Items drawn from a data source
-----

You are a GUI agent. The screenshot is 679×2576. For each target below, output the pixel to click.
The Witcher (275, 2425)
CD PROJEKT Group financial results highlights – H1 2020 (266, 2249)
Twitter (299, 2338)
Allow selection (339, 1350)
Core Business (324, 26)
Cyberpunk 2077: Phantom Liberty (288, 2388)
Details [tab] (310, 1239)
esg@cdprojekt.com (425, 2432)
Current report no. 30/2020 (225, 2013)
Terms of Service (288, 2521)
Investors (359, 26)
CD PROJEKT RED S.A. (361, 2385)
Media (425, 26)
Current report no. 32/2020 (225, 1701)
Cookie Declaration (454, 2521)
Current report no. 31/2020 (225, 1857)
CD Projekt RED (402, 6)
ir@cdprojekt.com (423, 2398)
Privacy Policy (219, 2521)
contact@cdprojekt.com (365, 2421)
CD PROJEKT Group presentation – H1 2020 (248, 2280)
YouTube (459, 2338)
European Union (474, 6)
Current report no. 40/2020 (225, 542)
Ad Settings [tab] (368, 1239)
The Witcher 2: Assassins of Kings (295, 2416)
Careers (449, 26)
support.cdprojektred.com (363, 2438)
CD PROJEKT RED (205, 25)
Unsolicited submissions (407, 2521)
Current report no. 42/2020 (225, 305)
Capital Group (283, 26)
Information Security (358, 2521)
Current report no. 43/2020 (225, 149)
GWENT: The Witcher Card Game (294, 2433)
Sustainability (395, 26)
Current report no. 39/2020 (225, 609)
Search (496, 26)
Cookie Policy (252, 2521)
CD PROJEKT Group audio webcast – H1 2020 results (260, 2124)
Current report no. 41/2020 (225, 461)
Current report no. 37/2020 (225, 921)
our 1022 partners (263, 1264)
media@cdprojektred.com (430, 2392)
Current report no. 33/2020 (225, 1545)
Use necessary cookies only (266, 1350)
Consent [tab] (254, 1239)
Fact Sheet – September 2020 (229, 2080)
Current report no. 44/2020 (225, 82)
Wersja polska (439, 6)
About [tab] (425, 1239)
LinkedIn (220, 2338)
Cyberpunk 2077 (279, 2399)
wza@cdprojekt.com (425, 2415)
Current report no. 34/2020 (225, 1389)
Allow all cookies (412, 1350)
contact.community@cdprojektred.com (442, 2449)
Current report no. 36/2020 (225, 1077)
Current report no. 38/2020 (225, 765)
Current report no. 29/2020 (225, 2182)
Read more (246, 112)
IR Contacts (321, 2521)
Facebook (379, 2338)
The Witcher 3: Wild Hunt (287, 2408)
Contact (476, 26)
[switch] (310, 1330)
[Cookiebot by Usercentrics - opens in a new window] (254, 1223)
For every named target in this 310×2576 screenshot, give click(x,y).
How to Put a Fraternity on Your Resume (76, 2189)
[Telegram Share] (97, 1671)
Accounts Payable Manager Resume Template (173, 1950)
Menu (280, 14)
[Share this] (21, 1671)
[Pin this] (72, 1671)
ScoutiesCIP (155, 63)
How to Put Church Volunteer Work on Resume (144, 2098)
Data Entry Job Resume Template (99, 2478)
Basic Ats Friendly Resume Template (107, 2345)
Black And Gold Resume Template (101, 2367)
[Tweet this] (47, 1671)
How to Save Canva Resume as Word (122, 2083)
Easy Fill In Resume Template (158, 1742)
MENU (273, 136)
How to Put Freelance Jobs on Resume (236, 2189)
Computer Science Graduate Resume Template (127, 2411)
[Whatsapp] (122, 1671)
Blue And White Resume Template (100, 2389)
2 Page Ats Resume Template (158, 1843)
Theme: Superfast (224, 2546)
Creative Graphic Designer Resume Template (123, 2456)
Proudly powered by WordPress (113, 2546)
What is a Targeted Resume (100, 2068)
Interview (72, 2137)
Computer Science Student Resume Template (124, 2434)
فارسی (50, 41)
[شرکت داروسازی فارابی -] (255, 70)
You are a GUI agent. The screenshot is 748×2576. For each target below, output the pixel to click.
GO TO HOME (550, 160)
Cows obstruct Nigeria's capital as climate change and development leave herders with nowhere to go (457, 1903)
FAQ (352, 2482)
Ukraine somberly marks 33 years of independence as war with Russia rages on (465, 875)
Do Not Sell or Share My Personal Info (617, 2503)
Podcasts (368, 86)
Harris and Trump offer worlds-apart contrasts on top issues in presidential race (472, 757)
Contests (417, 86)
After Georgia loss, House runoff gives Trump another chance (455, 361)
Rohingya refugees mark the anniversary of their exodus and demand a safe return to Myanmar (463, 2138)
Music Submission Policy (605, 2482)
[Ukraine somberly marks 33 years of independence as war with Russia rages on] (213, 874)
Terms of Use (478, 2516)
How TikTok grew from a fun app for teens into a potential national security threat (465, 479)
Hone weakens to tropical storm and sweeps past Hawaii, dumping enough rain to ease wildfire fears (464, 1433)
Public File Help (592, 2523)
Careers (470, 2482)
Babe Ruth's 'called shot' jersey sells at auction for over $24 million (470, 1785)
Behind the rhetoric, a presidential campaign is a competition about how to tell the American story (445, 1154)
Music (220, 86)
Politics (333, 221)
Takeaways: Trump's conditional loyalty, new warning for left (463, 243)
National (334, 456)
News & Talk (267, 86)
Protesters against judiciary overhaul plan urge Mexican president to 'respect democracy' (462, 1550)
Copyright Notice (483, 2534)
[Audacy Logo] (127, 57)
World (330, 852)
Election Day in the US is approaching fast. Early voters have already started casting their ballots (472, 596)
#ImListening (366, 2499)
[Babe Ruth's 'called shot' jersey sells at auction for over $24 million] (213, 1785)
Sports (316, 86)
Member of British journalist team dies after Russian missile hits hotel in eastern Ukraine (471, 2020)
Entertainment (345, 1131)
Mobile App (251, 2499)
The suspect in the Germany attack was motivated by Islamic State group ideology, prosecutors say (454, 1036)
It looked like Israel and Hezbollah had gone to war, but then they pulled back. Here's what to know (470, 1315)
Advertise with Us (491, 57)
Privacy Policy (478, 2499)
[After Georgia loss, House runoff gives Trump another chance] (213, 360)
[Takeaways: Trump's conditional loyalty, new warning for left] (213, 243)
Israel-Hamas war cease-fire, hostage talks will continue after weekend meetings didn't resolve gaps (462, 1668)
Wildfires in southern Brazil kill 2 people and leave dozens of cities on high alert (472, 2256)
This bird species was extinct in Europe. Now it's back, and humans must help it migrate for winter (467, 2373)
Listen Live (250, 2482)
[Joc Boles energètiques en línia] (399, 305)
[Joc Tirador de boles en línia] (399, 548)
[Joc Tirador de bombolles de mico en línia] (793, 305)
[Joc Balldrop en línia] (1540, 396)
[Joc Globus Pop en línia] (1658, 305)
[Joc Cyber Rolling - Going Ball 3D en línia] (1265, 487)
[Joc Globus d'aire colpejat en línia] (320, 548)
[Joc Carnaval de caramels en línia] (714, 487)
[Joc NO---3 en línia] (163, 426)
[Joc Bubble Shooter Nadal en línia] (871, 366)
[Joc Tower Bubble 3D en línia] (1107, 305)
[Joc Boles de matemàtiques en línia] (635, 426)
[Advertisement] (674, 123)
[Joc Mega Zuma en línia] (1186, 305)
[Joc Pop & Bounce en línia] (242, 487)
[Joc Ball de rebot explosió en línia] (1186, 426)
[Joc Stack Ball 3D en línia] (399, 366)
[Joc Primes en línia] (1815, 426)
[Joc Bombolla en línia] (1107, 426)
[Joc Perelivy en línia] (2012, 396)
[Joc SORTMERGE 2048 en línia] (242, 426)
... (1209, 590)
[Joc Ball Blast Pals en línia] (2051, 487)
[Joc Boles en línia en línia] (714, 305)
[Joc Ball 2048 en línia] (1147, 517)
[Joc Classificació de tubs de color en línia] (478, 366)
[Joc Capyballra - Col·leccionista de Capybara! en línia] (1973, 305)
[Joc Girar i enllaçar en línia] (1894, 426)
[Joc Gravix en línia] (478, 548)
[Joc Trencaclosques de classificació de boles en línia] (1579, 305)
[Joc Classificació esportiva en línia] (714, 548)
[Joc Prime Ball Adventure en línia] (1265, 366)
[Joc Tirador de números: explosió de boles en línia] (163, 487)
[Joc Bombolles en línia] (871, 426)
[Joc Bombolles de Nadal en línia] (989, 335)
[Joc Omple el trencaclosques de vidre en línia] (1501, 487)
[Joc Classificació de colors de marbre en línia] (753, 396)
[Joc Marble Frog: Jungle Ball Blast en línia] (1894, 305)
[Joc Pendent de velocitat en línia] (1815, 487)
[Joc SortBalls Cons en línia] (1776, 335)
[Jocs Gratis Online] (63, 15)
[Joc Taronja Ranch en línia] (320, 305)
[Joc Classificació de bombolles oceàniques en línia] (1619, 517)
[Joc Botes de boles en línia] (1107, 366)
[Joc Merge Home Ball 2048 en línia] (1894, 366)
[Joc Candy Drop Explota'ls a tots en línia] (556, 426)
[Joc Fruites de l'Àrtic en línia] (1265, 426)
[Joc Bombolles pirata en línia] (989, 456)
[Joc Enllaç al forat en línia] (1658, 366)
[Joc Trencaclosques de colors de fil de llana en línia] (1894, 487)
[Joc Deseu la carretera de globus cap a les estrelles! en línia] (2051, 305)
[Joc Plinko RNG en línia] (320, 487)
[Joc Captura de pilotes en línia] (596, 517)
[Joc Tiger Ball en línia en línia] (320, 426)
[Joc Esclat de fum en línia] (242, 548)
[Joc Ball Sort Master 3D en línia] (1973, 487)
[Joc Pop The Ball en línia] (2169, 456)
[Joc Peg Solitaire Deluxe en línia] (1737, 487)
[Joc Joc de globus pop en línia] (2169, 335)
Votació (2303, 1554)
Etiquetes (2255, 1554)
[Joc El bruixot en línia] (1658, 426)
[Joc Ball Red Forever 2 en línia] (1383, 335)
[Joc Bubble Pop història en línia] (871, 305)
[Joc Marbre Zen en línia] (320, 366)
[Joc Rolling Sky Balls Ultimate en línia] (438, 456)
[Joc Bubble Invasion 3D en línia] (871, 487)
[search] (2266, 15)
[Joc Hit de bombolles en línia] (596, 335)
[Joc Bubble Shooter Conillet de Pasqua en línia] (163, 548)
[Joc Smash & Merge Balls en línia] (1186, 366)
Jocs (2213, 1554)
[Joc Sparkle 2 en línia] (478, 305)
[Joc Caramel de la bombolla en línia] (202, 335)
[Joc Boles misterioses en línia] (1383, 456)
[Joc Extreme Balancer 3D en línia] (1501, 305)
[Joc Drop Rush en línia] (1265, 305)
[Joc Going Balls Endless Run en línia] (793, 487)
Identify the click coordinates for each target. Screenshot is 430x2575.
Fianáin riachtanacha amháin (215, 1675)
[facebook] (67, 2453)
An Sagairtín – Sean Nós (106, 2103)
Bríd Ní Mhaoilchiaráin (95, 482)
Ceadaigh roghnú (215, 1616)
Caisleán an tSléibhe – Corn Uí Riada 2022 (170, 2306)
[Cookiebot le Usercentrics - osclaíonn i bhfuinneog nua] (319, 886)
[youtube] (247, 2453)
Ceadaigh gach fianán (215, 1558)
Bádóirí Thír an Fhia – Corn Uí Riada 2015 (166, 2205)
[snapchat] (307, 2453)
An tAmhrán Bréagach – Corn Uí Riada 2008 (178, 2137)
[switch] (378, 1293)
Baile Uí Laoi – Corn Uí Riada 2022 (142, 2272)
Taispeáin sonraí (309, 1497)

-----

▶ _TASK OBJECTIVE_: Please convert the lines of the listing between the lines holding "[Advertisement] (674, 123)" and "[Joc Bombolles en línia] (871, 426)", inclusive, into a numbered list, leaving out any blank lines.

▶ _EXERCISE RESPONSE_:
1. [Advertisement] (674, 123)
2. [Joc Mega Zuma en línia] (1186, 305)
3. [Joc Pop & Bounce en línia] (242, 487)
4. [Joc Ball de rebot explosió en línia] (1186, 426)
5. [Joc Stack Ball 3D en línia] (399, 366)
6. [Joc Primes en línia] (1815, 426)
7. [Joc Bombolla en línia] (1107, 426)
8. [Joc Perelivy en línia] (2012, 396)
9. [Joc SORTMERGE 2048 en línia] (242, 426)
10. ... (1209, 590)
11. [Joc Ball Blast Pals en línia] (2051, 487)
12. [Joc Boles en línia en línia] (714, 305)
13. [Joc Ball 2048 en línia] (1147, 517)
14. [Joc Classificació de tubs de color en línia] (478, 366)
15. [Joc Capyballra - Col·leccionista de Capybara! en línia] (1973, 305)
16. [Joc Girar i enllaçar en línia] (1894, 426)
17. [Joc Gravix en línia] (478, 548)
18. [Joc Trencaclosques de classificació de boles en línia] (1579, 305)
19. [Joc Classificació esportiva en línia] (714, 548)
20. [Joc Prime Ball Adventure en línia] (1265, 366)
21. [Joc Tirador de números: explosió de boles en línia] (163, 487)
22. [Joc Bombolles en línia] (871, 426)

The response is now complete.